------ SUPPLIED INFORMATION ------

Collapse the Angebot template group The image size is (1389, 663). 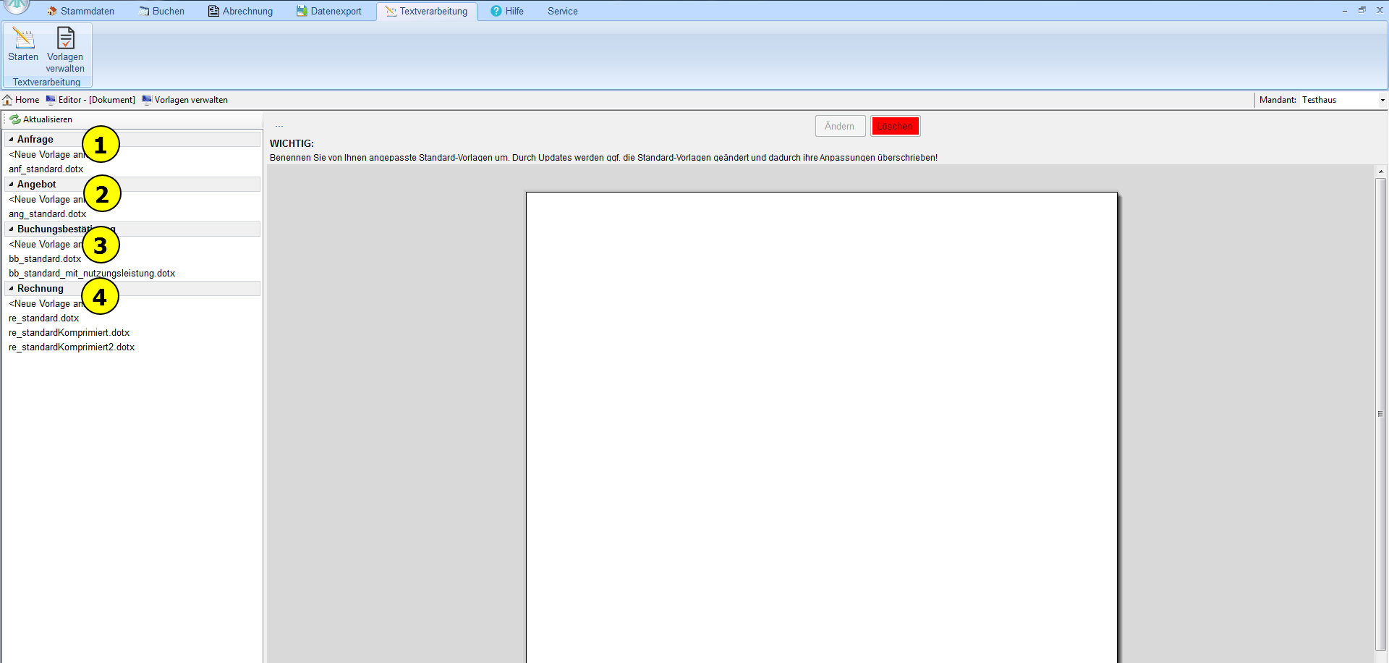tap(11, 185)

------
------ SUPPLIED INFORMATION ------

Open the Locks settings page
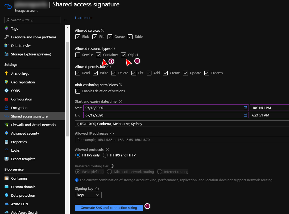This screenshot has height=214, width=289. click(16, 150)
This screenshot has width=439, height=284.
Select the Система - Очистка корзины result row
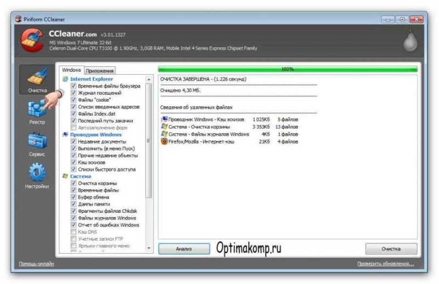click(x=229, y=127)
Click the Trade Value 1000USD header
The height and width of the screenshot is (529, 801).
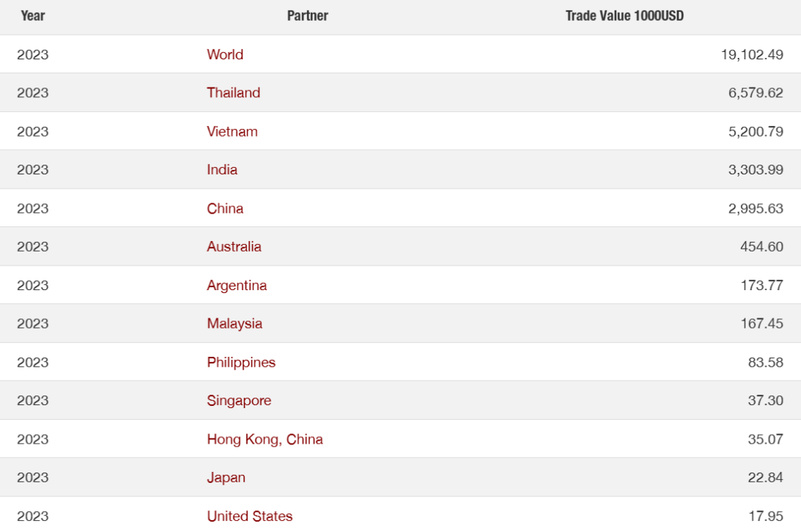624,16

------

▸ DIRECTIONS:
Whatever pictures the records hold, omit them; give again exactly the lines from the one containing "Open the Locks settings page" through the one containing "Click the Trade Value 1000USD header".

▸ RESPONSE TO THIS EXERCISE:
Open the Locks settings page
This screenshot has height=214, width=289. click(16, 150)
This screenshot has width=439, height=284.
Select the Система - Очистка корзины result row
click(x=229, y=127)
Click the Trade Value 1000USD header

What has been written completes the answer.